Directions – Copying rule for the data below: take the line containing "You are a computer-use" and every line after it to the end, exactly, and drop all pictures.

Input for this task –
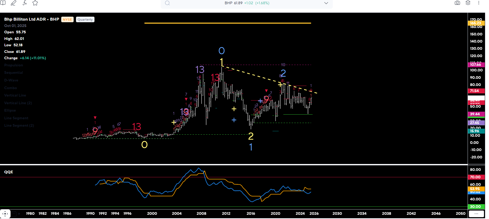Open the three-dot more options menu

(x=478, y=3)
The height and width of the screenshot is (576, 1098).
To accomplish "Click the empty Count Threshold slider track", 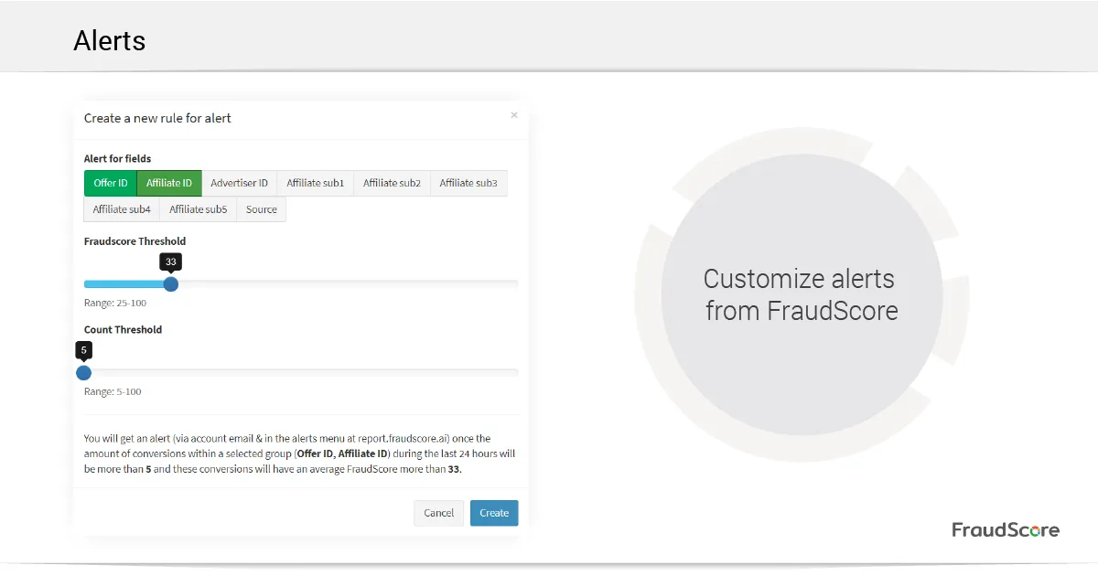I will coord(302,372).
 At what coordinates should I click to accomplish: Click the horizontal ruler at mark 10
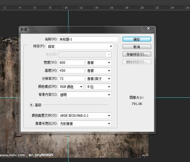tap(66, 8)
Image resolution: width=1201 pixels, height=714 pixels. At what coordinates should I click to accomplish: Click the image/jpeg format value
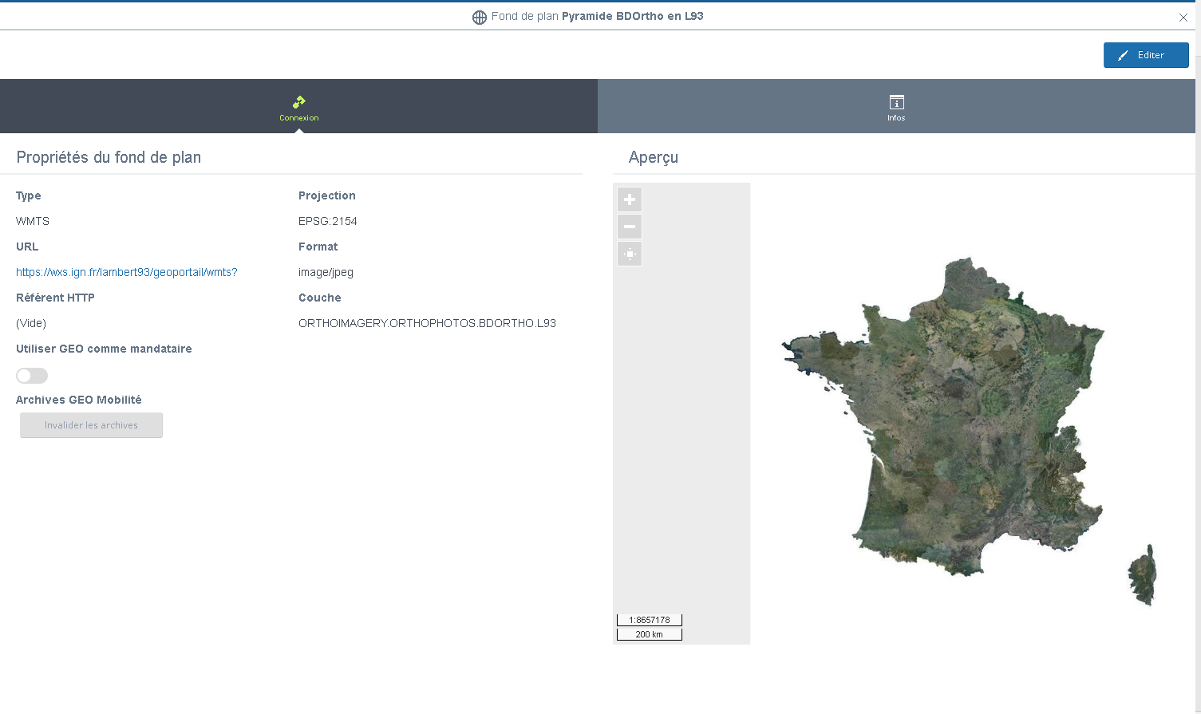(326, 272)
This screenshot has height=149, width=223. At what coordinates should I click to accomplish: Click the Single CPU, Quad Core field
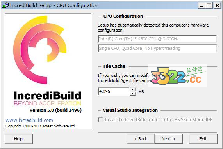point(157,48)
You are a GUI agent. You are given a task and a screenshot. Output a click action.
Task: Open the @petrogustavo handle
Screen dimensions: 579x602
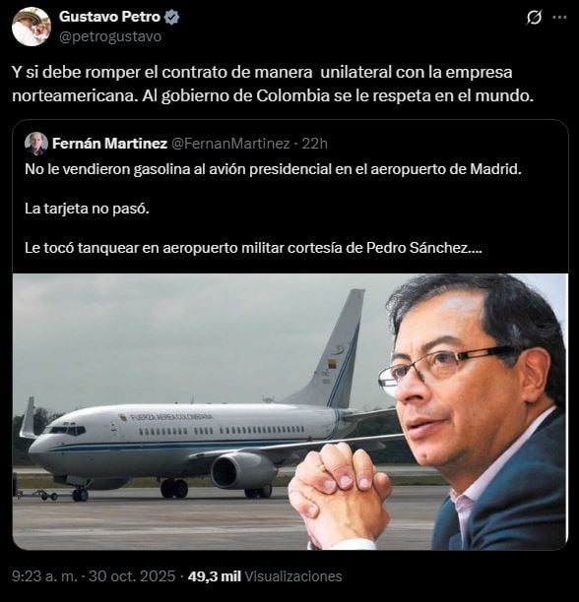click(110, 36)
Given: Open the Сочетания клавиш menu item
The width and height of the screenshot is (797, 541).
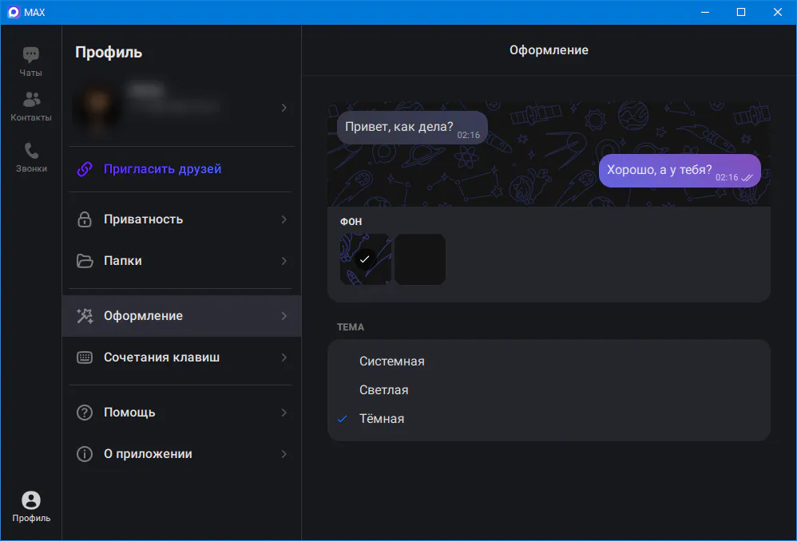Looking at the screenshot, I should 161,357.
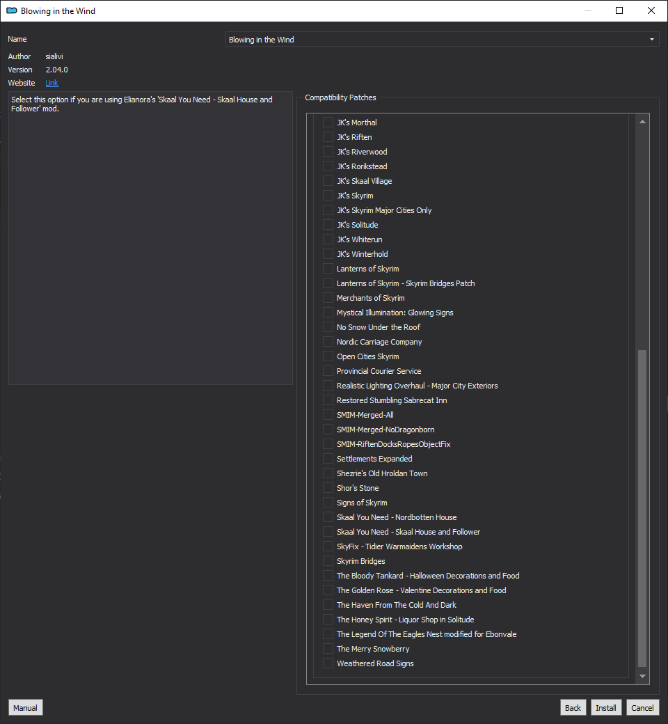Tick the Open Cities Skyrim checkbox
Viewport: 668px width, 724px height.
tap(328, 356)
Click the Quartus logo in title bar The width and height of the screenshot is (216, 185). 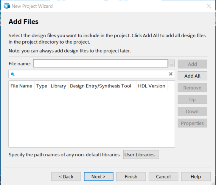(x=7, y=6)
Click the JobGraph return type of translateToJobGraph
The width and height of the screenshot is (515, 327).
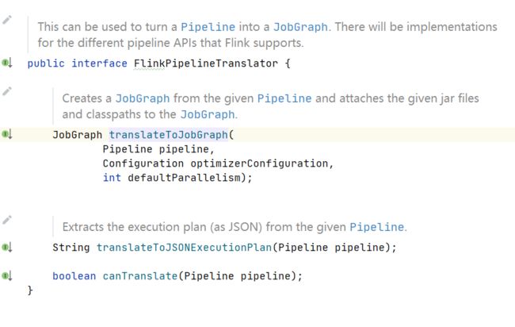(78, 135)
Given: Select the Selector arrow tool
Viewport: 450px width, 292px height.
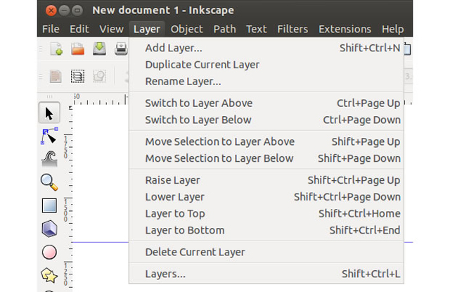Looking at the screenshot, I should click(x=49, y=113).
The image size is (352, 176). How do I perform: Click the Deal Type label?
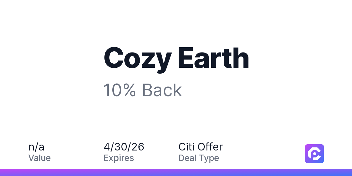199,158
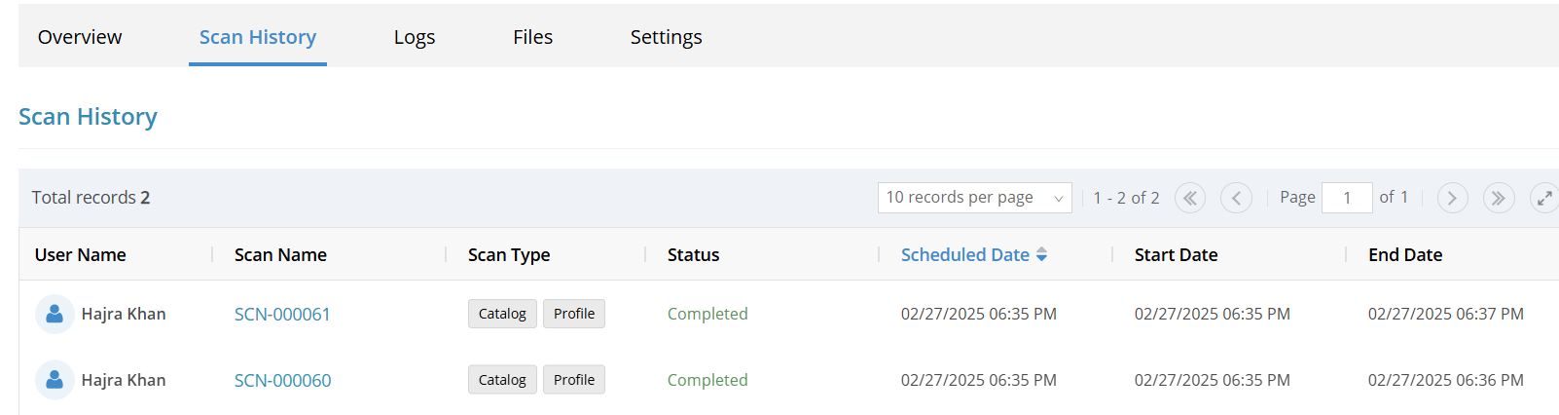Click user avatar for SCN-000061 row
The image size is (1559, 415).
(54, 314)
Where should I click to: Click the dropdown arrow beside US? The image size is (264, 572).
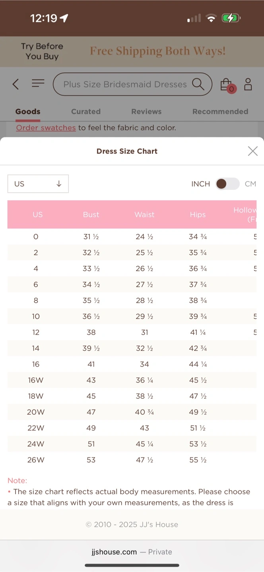pos(59,184)
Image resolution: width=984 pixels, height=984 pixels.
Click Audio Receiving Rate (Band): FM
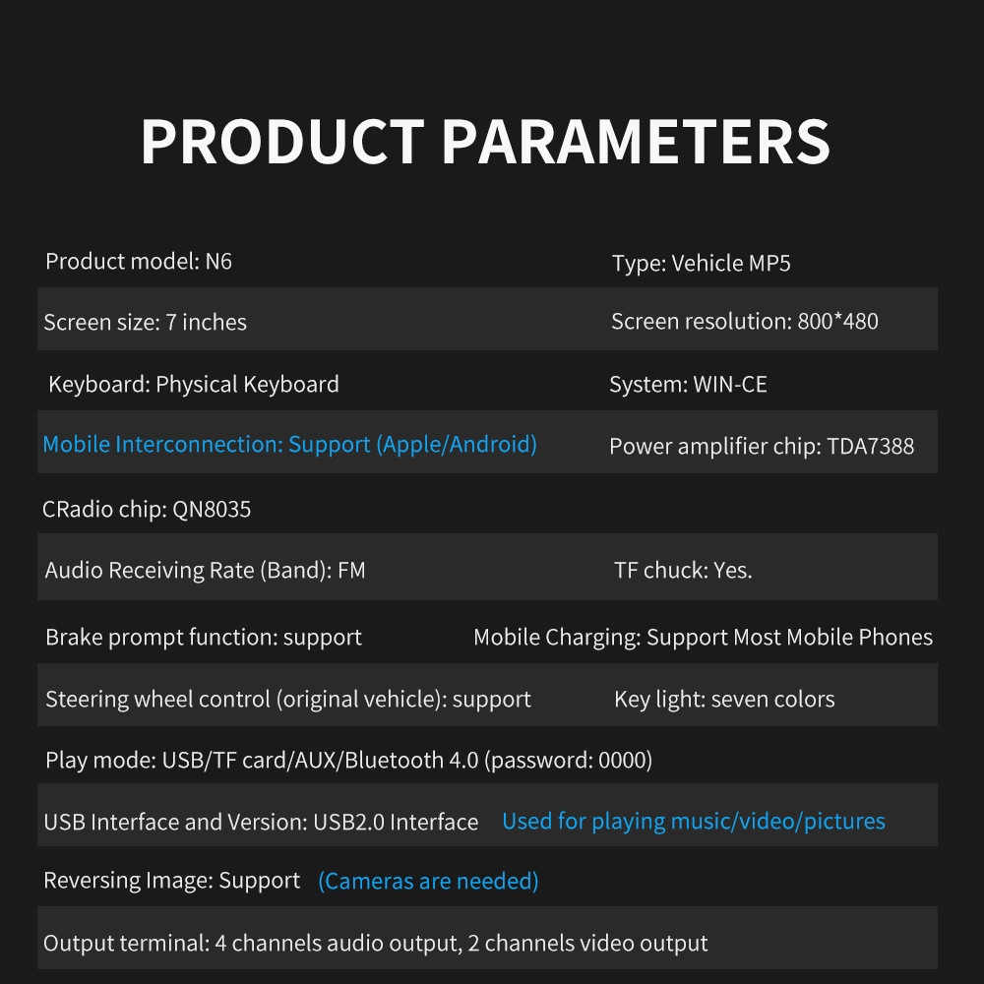205,571

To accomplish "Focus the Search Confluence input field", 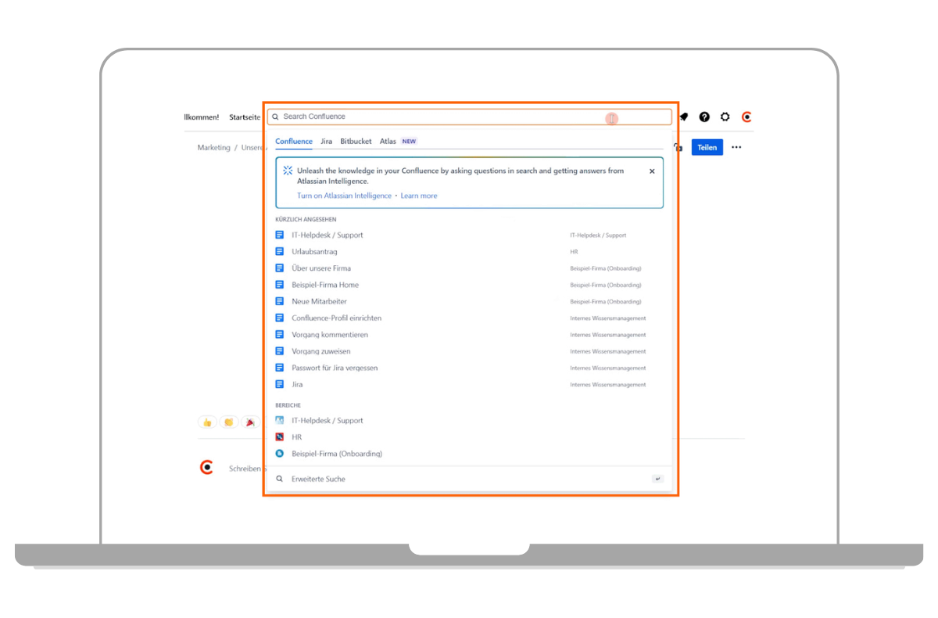I will 438,117.
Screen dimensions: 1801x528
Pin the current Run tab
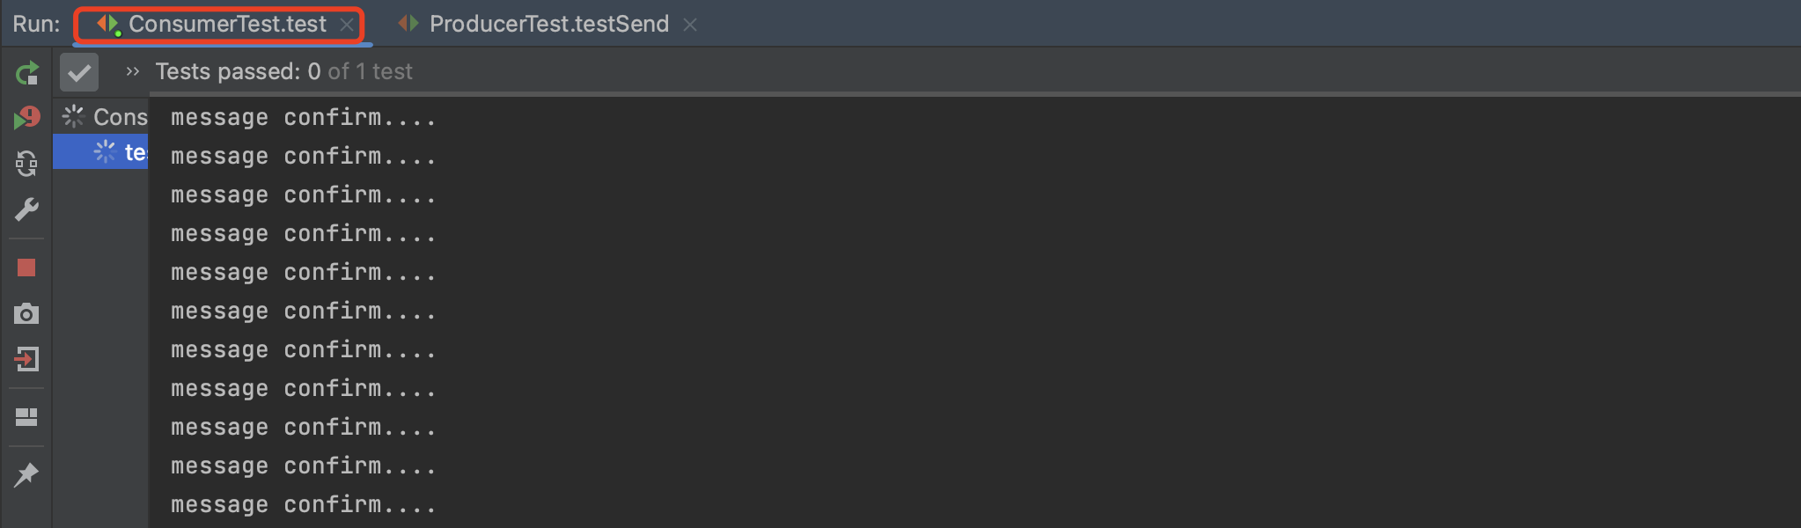(26, 475)
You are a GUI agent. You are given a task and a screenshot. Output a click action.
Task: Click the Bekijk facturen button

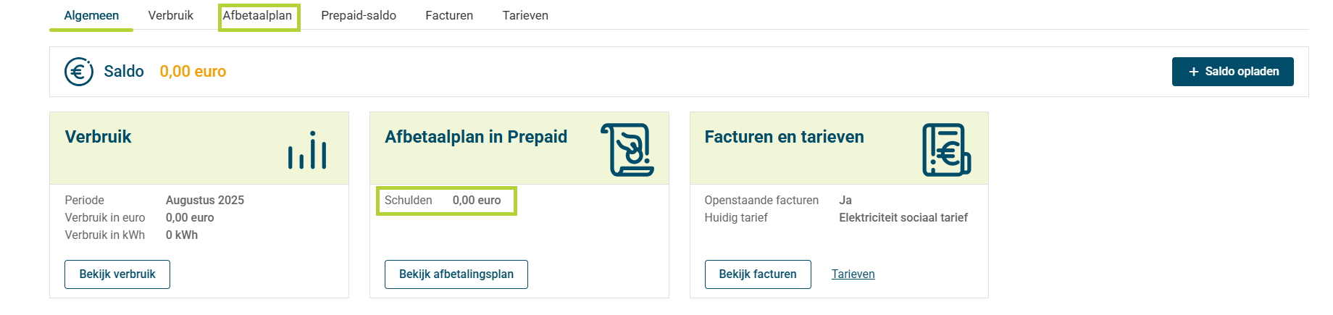click(758, 274)
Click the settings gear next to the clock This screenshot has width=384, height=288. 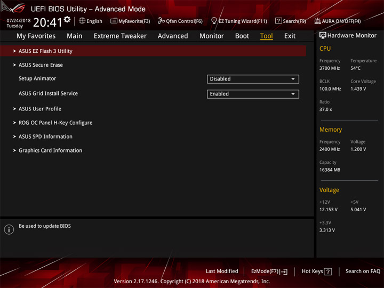tap(67, 19)
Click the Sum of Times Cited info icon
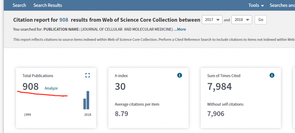Screen dimensions: 295x133 [x=272, y=75]
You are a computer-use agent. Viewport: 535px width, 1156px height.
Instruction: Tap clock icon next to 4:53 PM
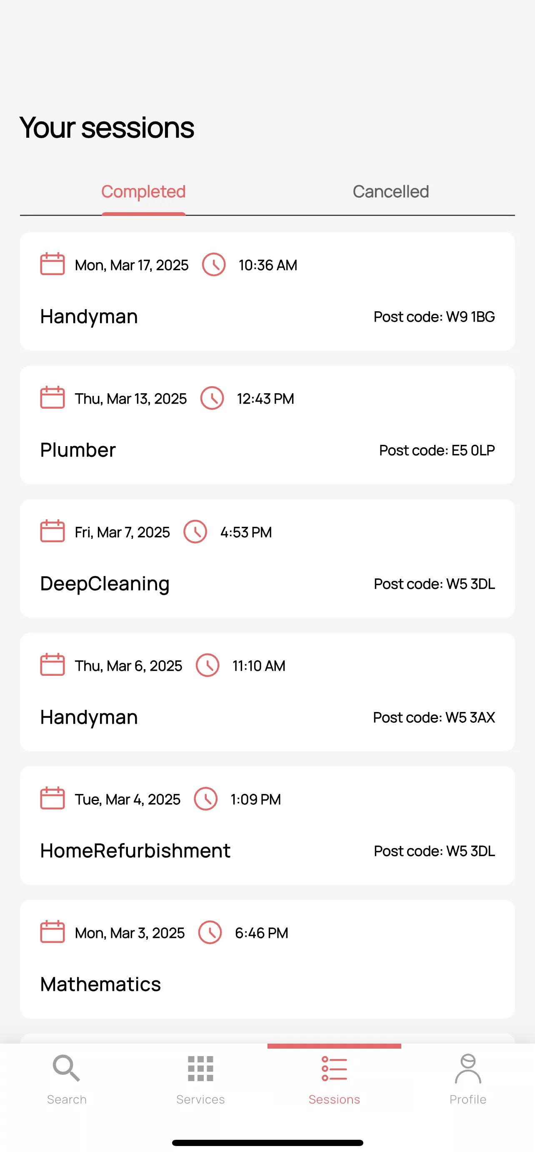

Answer below –
You are a computer-use agent. Viewport: 535px width, 1156px height.
Instruction: Tap clock icon next to 4:53 PM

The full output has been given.